**Directions:**
Whatever the records contain, reproduce all of them exactly.
[[ Given data open ]]
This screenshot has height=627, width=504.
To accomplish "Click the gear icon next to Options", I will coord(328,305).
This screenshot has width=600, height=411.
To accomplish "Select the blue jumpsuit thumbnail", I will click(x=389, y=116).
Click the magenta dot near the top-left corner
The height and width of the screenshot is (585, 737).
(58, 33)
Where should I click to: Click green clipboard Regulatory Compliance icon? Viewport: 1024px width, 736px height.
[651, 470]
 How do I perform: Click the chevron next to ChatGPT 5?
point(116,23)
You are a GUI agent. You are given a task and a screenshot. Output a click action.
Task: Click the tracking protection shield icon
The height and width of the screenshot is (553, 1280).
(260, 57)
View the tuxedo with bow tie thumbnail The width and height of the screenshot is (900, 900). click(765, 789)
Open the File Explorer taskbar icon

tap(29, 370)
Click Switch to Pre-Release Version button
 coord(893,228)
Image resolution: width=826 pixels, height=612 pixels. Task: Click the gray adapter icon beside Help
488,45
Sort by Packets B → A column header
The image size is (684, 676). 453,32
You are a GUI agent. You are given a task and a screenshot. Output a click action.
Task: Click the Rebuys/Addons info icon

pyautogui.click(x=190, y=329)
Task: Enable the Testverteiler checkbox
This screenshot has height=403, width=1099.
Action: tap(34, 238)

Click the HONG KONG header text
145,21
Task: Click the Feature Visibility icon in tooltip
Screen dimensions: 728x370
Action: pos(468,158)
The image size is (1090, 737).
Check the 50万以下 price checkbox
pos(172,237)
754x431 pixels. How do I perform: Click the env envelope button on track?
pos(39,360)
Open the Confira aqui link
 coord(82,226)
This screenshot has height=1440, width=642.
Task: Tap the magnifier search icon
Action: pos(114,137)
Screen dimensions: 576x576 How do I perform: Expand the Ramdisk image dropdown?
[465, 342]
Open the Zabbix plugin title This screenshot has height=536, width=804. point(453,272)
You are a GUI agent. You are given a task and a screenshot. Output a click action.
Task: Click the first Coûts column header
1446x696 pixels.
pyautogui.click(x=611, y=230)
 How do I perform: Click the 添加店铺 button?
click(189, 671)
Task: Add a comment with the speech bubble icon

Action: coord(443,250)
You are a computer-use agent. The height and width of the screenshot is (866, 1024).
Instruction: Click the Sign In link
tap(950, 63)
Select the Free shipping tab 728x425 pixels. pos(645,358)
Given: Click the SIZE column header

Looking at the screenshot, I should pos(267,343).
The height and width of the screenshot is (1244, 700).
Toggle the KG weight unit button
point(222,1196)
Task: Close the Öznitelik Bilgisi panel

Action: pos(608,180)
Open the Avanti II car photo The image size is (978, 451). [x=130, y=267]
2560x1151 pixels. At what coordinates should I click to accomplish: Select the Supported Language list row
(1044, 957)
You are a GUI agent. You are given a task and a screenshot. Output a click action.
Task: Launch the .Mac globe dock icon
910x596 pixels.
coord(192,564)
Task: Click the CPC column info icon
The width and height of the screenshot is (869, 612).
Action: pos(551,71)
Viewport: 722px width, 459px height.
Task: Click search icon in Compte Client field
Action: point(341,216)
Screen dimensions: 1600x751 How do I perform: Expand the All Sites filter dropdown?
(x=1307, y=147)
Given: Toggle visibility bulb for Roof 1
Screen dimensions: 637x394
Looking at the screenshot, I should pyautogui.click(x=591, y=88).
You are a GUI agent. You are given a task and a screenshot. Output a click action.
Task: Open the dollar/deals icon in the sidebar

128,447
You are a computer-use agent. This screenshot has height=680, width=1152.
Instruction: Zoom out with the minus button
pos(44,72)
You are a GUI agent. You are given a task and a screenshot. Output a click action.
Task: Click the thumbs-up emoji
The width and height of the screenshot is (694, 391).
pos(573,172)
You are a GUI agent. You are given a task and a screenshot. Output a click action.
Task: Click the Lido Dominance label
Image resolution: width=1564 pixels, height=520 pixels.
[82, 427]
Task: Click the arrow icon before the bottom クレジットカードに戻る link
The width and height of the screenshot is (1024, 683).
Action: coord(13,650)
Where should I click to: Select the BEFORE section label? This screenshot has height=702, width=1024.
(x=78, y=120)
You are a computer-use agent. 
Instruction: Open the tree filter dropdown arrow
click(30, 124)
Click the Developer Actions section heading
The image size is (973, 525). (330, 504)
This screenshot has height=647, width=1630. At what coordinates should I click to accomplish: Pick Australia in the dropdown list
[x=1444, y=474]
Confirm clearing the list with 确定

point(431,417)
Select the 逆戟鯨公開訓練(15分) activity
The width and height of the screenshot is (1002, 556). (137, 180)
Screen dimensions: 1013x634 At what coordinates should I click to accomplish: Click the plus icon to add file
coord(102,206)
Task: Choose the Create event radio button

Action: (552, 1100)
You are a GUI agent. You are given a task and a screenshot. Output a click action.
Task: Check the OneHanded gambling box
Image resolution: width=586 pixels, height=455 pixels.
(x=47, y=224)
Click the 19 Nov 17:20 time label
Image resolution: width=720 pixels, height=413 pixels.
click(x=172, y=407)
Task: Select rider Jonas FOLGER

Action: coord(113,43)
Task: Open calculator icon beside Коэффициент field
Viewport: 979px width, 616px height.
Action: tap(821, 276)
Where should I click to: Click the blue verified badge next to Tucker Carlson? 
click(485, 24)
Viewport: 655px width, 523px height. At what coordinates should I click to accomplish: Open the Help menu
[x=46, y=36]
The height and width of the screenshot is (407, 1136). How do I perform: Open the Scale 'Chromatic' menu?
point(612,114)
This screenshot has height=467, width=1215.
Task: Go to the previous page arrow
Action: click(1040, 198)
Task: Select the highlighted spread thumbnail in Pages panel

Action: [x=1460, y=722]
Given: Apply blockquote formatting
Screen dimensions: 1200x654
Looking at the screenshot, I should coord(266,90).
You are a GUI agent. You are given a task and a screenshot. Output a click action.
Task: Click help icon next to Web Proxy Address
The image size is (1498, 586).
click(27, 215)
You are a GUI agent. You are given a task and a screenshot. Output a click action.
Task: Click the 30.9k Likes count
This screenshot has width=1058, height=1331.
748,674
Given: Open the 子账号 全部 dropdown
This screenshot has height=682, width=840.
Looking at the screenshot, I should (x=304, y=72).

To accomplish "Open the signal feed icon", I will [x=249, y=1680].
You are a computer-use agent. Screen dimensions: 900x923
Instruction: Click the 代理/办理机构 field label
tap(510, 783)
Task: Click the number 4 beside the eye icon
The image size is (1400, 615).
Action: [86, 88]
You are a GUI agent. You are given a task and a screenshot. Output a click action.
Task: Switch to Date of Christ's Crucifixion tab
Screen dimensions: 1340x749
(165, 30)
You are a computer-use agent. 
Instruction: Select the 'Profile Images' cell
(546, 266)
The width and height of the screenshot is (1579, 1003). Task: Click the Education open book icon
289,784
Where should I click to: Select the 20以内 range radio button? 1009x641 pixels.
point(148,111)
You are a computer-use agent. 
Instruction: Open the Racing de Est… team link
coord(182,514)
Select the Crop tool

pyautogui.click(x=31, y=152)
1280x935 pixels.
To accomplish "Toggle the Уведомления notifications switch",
[[ Given data closed ]]
**Solution:**
This screenshot has height=627, width=504.
To accomplish "Click the gear icon next to Options", I will coord(328,305).
This screenshot has width=600, height=411.
To accomplish "Select the blue jumpsuit thumbnail", I will click(x=389, y=116).
Click the magenta dot near the top-left corner
The height and width of the screenshot is (585, 737).
(58, 33)
Where should I click to: Click green clipboard Regulatory Compliance icon? Viewport: 1024px width, 736px height.
[651, 470]
 How do I perform: Click the chevron next to ChatGPT 5?
point(116,23)
You are a GUI agent. You are given a task and a screenshot. Output a click action.
Task: Click the tracking protection shield icon
The height and width of the screenshot is (553, 1280).
(260, 57)
View the tuxedo with bow tie thumbnail The width and height of the screenshot is (900, 900). click(765, 789)
Open the File Explorer taskbar icon

tap(29, 370)
Click Switch to Pre-Release Version button
 coord(893,228)
Image resolution: width=826 pixels, height=612 pixels. Task: Click the gray adapter icon beside Help
488,45
Sort by Packets B → A column header
The image size is (684, 676). 453,32
You are a GUI agent. You are given a task and a screenshot. Output a click action.
Task: Click the Rebuys/Addons info icon

pyautogui.click(x=190, y=329)
Task: Enable the Testverteiler checkbox
This screenshot has height=403, width=1099.
Action: tap(34, 238)

Click the HONG KONG header text
145,21
Task: Click the Feature Visibility icon in tooltip
Screen dimensions: 728x370
Action: pos(468,158)
The image size is (1090, 737).
Check the 50万以下 price checkbox
pos(172,237)
754x431 pixels. How do I perform: Click the env envelope button on track?
pos(39,360)
Open the Confira aqui link
 coord(82,226)
This screenshot has height=1440, width=642.
Task: Tap the magnifier search icon
Action: pos(114,137)
Screen dimensions: 576x576 How do I perform: Expand the Ramdisk image dropdown?
[465, 342]
Open the Zabbix plugin title This screenshot has height=536, width=804. point(453,272)
You are a GUI agent. You are given a task and a screenshot. Output a click action.
Task: Click the first Coûts column header
1446x696 pixels.
pyautogui.click(x=611, y=230)
 How do I perform: Click the 添加店铺 button?
click(189, 671)
Task: Add a comment with the speech bubble icon

Action: coord(443,250)
You are a computer-use agent. The height and width of the screenshot is (866, 1024).
Instruction: Click the Sign In link
tap(950, 63)
Select the Free shipping tab 728x425 pixels. pos(645,358)
Given: Click the SIZE column header

Looking at the screenshot, I should pos(267,343).
The height and width of the screenshot is (1244, 700).
Toggle the KG weight unit button
point(222,1196)
Task: Close the Öznitelik Bilgisi panel

Action: pos(608,180)
Open the Avanti II car photo The image size is (978, 451). [x=130, y=267]
2560x1151 pixels. At what coordinates should I click to accomplish: Select the Supported Language list row
(1044, 957)
You are a GUI agent. You are given a task and a screenshot. Output a click action.
Task: Launch the .Mac globe dock icon
910x596 pixels.
coord(192,564)
Task: Click the CPC column info icon
The width and height of the screenshot is (869, 612).
Action: pos(551,71)
Viewport: 722px width, 459px height.
Task: Click search icon in Compte Client field
Action: point(341,216)
Screen dimensions: 1600x751 How do I perform: Expand the All Sites filter dropdown?
(x=1307, y=147)
Given: Toggle visibility bulb for Roof 1
Screen dimensions: 637x394
Looking at the screenshot, I should pyautogui.click(x=591, y=88).
You are a GUI agent. You are given a task and a screenshot. Output a click action.
Task: Open the dollar/deals icon in the sidebar

128,447
You are a computer-use agent. This screenshot has height=680, width=1152.
Instruction: Zoom out with the minus button
pos(44,72)
You are a GUI agent. You are given a task and a screenshot. Output a click action.
Task: Click the thumbs-up emoji
The width and height of the screenshot is (694, 391).
pos(573,172)
You are a GUI agent. You are given a task and a screenshot. Output a click action.
Task: Click the Lido Dominance label
Image resolution: width=1564 pixels, height=520 pixels.
[82, 427]
Task: Click the arrow icon before the bottom クレジットカードに戻る link
The width and height of the screenshot is (1024, 683).
Action: coord(13,650)
Where should I click to: Select the BEFORE section label? This screenshot has height=702, width=1024.
(x=78, y=120)
You are a computer-use agent. 
Instruction: Open the tree filter dropdown arrow
click(30, 124)
Click the Developer Actions section heading
The image size is (973, 525). (330, 504)
This screenshot has height=647, width=1630. At what coordinates should I click to accomplish: Pick Australia in the dropdown list
[x=1444, y=474]
Confirm clearing the list with 确定

point(431,417)
Select the 逆戟鯨公開訓練(15分) activity
The width and height of the screenshot is (1002, 556). (137, 180)
Screen dimensions: 1013x634 At what coordinates should I click to accomplish: Click the plus icon to add file
coord(102,206)
Task: Choose the Create event radio button

Action: (552, 1100)
You are a GUI agent. You are given a task and a screenshot. Output a click action.
Task: Check the OneHanded gambling box
Image resolution: width=586 pixels, height=455 pixels.
(x=47, y=224)
Click the 19 Nov 17:20 time label
Image resolution: width=720 pixels, height=413 pixels.
click(x=172, y=407)
Task: Select rider Jonas FOLGER

Action: coord(113,43)
Task: Open calculator icon beside Коэффициент field
Viewport: 979px width, 616px height.
Action: tap(821, 276)
Where should I click to: Click the blue verified badge next to Tucker Carlson? 
click(485, 24)
Viewport: 655px width, 523px height. At what coordinates should I click to accomplish: Open the Help menu
[x=46, y=36]
The height and width of the screenshot is (407, 1136). How do I perform: Open the Scale 'Chromatic' menu?
point(612,114)
This screenshot has height=467, width=1215.
Task: Go to the previous page arrow
Action: click(1040, 198)
Task: Select the highlighted spread thumbnail in Pages panel

Action: [x=1460, y=722]
Given: Apply blockquote formatting
Screen dimensions: 1200x654
Looking at the screenshot, I should coord(266,90).
You are a GUI agent. You are given a task and a screenshot. Output a click action.
Task: Click help icon next to Web Proxy Address
The image size is (1498, 586).
click(27, 215)
You are a GUI agent. You are given a task and a screenshot. Output a click action.
Task: Click the 30.9k Likes count
This screenshot has width=1058, height=1331.
748,674
Given: Open the 子账号 全部 dropdown
This screenshot has height=682, width=840.
Looking at the screenshot, I should (x=304, y=72).

To accomplish "Open the signal feed icon", I will [x=249, y=1680].
You are a computer-use agent. Screen dimensions: 900x923
Instruction: Click the 代理/办理机构 field label
tap(510, 783)
Task: Click the number 4 beside the eye icon
The image size is (1400, 615).
Action: [86, 88]
You are a GUI agent. You are given a task and a screenshot. Output a click action.
Task: Switch to Date of Christ's Crucifixion tab
Screen dimensions: 1340x749
(165, 30)
You are a computer-use agent. 
Instruction: Select the 'Profile Images' cell
(546, 266)
The width and height of the screenshot is (1579, 1003). Task: Click the Education open book icon
289,784
Where should I click to: Select the 20以内 range radio button? 1009x641 pixels.
point(148,111)
You are a computer-use agent. 
Instruction: Open the Racing de Est… team link
coord(182,514)
Select the Crop tool

pyautogui.click(x=31, y=152)
1280x935 pixels.
To accomplish "Toggle the Уведомления notifications switch",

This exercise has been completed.